# http://www.newegg.com/Product/Product.aspx?Item=N82E16822136891



## antalo (May 9, 2001)

This HD is for $100.- @ Newegg w free shipping

http://www.newegg.com/Product/Product.aspx?Item=N82E16822136891

Promo code : $20 off w/ promo code EMCNBNC37, end 8/13

I ordered one, hopefully it will work in one of my S2 boxes.


----------



## lessd (Jan 23, 2005)

antalo said:


> This HD is for $100.- @ Newegg w free shipping
> 
> http://www.newegg.com/Product/Product.aspx?Item=N82E16822136891
> 
> ...


Amazon has a 2Tb WD green for $100 + Prime shipping


----------



## unitron (Apr 28, 2006)

lessd said:


> Amazon has a 2Tb WD green for $100 + Prime shipping


link, model number?

searching Amazon for hard drives is a nightmare, you get all kinds of things in the results.


----------



## lessd (Jan 23, 2005)

unitron said:


> link, model number?
> 
> searching Amazon for hard drives is a nightmare, you get all kinds of things in the results.


Link http://www.amazon.com/gp/product/B004VFJ9MK/ref=ox_sc_act_title_2?ie=UTF8&smid=ATVPDKIKX0DER


----------



## unitron (Apr 28, 2006)

So newegg and Amazon are both currently dumping the OEM version of the WD20EARX.


----------



## antalo (May 9, 2001)

unitron said:


> So newegg and Amazon are both currently dumping the OEM version of the WD20EARX.


Sure looks that way  Newegg has free 2 day shipping


----------



## unitron (Apr 28, 2006)

Best Buy's got a retail box 2TB WD Caviar Green on sale this week.

Previous models sold in that box, with that box's part number, have been the EADS, the EARS, and the EACS, and apparently the EARX is what's in there these days.

Guess WD has a lot of these to get rid of.

I'm not sure if I trust any drive made after last fall's flood, though.


----------



## DocNo (Oct 10, 2001)

WD Green? Better buy a second for a backup - you'll need it


----------



## antalo (May 9, 2001)

DocNo said:


> WD Green? Better buy a second for a backup - you'll need it


It would be nice if you were more specific. Why ?


----------



## lessd (Jan 23, 2005)

DocNo said:


> WD Green? Better buy a second for a backup - you'll need it


I been using the WD green drives (at least 20 of them) for years now, never had a problem after disabling the time out feature of the drives. I have used them in Series 3 and Series 4 TiVos, and my own Computer for data storage, not as a boot drive)


----------



## DocNo (Oct 10, 2001)

antalo said:


> It would be nice if you were more specific. Why ?


I have a pile of six or seven of them from various Tivo's and computers - and that's just the greens. Probably another four or five yellow or blue label WDs. Seagate hasn't fared much better  Hitachi and Samsung have by far been the most reliable. I'm not exactly thrilled that both have been gobbled up by WD and Seagate.

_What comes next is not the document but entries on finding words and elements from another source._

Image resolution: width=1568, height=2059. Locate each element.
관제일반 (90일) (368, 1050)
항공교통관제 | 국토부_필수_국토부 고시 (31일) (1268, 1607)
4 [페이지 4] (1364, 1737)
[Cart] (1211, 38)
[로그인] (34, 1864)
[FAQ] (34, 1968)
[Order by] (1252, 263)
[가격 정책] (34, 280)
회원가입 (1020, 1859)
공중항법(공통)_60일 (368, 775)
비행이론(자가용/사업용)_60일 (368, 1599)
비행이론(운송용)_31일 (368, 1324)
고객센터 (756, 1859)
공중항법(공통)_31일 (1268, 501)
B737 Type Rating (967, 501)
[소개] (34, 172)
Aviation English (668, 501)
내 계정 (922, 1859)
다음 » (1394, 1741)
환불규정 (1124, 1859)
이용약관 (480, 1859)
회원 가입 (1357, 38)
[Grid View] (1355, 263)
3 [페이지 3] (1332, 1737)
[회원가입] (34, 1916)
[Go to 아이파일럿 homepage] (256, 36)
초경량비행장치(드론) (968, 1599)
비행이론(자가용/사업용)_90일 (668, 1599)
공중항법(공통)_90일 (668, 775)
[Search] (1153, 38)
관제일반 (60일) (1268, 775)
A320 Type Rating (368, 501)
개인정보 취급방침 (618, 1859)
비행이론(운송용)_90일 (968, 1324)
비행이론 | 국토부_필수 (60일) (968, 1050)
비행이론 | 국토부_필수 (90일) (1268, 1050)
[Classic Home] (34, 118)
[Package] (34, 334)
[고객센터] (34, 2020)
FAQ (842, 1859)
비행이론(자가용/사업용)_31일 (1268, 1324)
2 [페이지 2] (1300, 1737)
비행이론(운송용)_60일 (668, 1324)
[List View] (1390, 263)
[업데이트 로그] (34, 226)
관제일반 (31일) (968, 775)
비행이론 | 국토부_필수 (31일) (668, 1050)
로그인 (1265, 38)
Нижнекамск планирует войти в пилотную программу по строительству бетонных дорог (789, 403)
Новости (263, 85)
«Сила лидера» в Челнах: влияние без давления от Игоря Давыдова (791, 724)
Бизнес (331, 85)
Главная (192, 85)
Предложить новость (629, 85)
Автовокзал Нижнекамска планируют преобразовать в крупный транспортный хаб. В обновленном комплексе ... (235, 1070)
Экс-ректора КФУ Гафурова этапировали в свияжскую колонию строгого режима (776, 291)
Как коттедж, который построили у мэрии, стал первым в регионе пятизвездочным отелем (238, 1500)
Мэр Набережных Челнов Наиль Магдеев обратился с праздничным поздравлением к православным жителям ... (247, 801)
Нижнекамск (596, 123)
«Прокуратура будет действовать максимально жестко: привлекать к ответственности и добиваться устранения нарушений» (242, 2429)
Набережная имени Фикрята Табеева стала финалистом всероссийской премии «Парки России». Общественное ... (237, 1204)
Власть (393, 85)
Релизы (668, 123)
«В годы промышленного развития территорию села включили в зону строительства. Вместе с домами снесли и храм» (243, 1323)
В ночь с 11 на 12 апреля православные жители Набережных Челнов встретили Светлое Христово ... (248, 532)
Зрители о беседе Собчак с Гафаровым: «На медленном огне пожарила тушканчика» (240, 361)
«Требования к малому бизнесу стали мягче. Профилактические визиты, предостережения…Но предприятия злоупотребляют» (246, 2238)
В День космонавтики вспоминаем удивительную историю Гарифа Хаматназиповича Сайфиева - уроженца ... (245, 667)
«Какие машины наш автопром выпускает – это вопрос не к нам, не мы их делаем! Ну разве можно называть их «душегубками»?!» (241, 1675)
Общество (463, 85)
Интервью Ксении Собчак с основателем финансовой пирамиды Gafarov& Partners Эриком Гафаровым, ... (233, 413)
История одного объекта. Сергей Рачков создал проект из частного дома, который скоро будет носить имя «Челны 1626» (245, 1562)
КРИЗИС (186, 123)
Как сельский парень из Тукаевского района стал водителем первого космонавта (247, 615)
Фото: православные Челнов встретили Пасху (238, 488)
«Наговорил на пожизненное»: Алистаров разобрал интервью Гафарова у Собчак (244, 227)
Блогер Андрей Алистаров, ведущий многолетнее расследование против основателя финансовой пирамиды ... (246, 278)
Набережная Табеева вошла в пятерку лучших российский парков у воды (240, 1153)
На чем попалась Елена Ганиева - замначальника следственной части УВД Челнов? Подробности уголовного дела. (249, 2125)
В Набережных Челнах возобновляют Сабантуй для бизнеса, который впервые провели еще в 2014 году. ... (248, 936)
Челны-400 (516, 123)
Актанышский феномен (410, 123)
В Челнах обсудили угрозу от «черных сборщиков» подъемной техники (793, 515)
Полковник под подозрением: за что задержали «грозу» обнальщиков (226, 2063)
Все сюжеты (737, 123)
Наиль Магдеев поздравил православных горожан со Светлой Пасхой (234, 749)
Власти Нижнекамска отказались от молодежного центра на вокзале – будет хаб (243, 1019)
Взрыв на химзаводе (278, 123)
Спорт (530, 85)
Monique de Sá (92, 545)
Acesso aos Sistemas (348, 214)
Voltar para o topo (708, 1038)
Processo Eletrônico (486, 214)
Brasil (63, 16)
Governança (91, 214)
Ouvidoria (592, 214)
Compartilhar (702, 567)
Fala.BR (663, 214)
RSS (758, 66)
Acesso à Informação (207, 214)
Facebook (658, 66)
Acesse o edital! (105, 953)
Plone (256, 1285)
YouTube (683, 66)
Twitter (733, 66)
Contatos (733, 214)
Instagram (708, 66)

I'm sure plenty of people will pop up and claim they have no issues with WD Greens - good for them. But for a machine that's on constantly or an appliance like Tivo that is also on constantly, your crazy to put a green drive in - in my opinion.

Especially when WD tells you they aren't meant for this application


----------



## antalo (May 9, 2001)

DocNo said:


> I have a pile of six or seven of them from various Tivo's and computers - and that's just the greens. Probably another four or five yellow or blue label WDs. Seagate hasn't fared much better  Hitachi and Samsung have by far been the most reliable. I'm not exactly thrilled that both have been gobbled up by WD and Seagate.
> 
> I'm sure plenty of people will pop up and claim they have no issues with WD Greens - good for them. But for a machine that's on constantly or an appliance like Tivo that is also on constantly, your crazy to put a green drive in - in my opinion.
> 
> Especially when WD tells you they aren't meant for this application


Now you tell me ! ! Well, since I got it and I'm getting another, I'll have to roll with punches and hope for the best. I had Hitachi drives in the past, with no problem. Will see - -> that's what the blind said too.


----------



## lessd (Jan 23, 2005)

DocNo said:


> I have a pile of six or seven of them from various Tivo's and computers - and that's just the greens. Probably another four or five yellow or blue label WDs. Seagate hasn't fared much better  Hitachi and Samsung have by far been the most reliable. I'm not exactly thrilled that both have been gobbled up by WD and Seagate.
> 
> I'm sure plenty of people will pop up and claim they have no issues with WD Greens - good for them. But for a machine that's on constantly or an appliance like Tivo that is also on constantly, your crazy to put a green drive in - in my opinion.
> 
> Especially when WD tells you they aren't meant for this application


Why does TiVo use the WD green drives in the TiVo itself ? or does TiVo get a special OEM WD green drive that works 24/7.


----------